#### Compito
Per favore, trascrivi dal testo selezionato qui sotto il passo che va da "Phaedra in speculo: un" a "del sapiens [12].".

#### Testo selezionato
================================

Phaedra in speculo: un personaggio senecano – Parte 3/5

A cura di Rosalba Pipitone

Parte 1
Parte 2

Guerin Pierre Narcisse - Ippolito e Fedra
Guerin Pierre Narcisse, Fedra e Ippolito

Non mancano in tutta la rhesis della nutrice le sentenze che, situate in posizione strategica, rappresentano i punti fermi nel conseguimento di una giusta morale in cui forti strutture chiasistiche e riprese lessicali, quali per esempio tutus, securum, riprendono il linguaggio della predicazione di Seneca. Il saggio è securus, tutus, grazie all’impertubabilità dell’apatheia. Le emozioni, che sono viste come vere e proprie malattie, non travolgono né turbano l’animus del sapiens [12].

================================

#### Estratto del dataset

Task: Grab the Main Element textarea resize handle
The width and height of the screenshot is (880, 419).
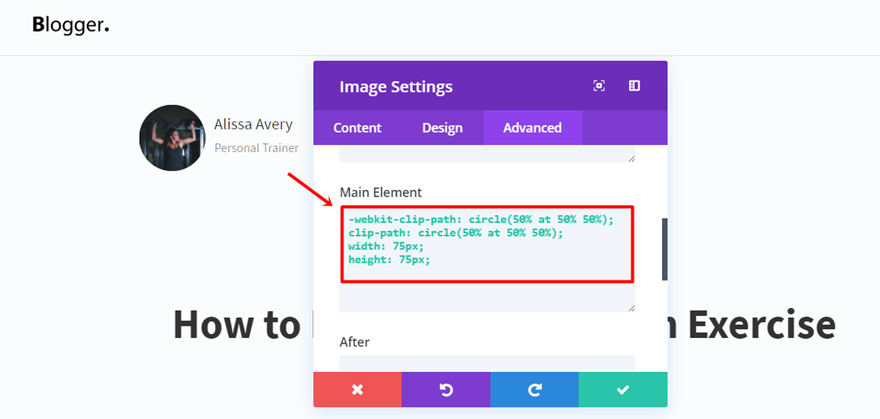Action: [630, 307]
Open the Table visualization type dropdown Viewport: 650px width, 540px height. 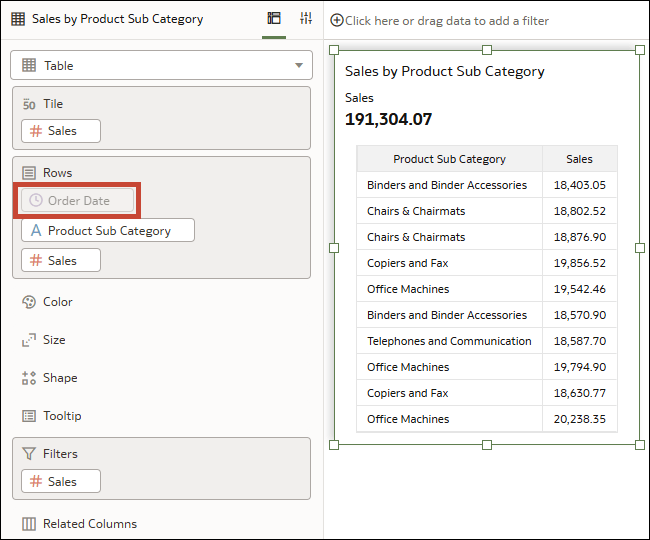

================================

#### Risposta scritta
Phaedra in speculo: un personaggio senecano – Parte 3/5

A cura di Rosalba Pipitone

Parte 1
Parte 2

Guerin Pierre Narcisse - Ippolito e Fedra
Guerin Pierre Narcisse, Fedra e Ippolito

Non mancano in tutta la rhesis della nutrice le sentenze che, situate in posizione strategica, rappresentano i punti fermi nel conseguimento di una giusta morale in cui forti strutture chiasistiche e riprese lessicali, quali per esempio tutus, securum, riprendono il linguaggio della predicazione di Seneca. Il saggio è securus, tutus, grazie all’impertubabilità dell’apatheia. Le emozioni, che sono viste come vere e proprie malattie, non travolgono né turbano l’animus del sapiens [12].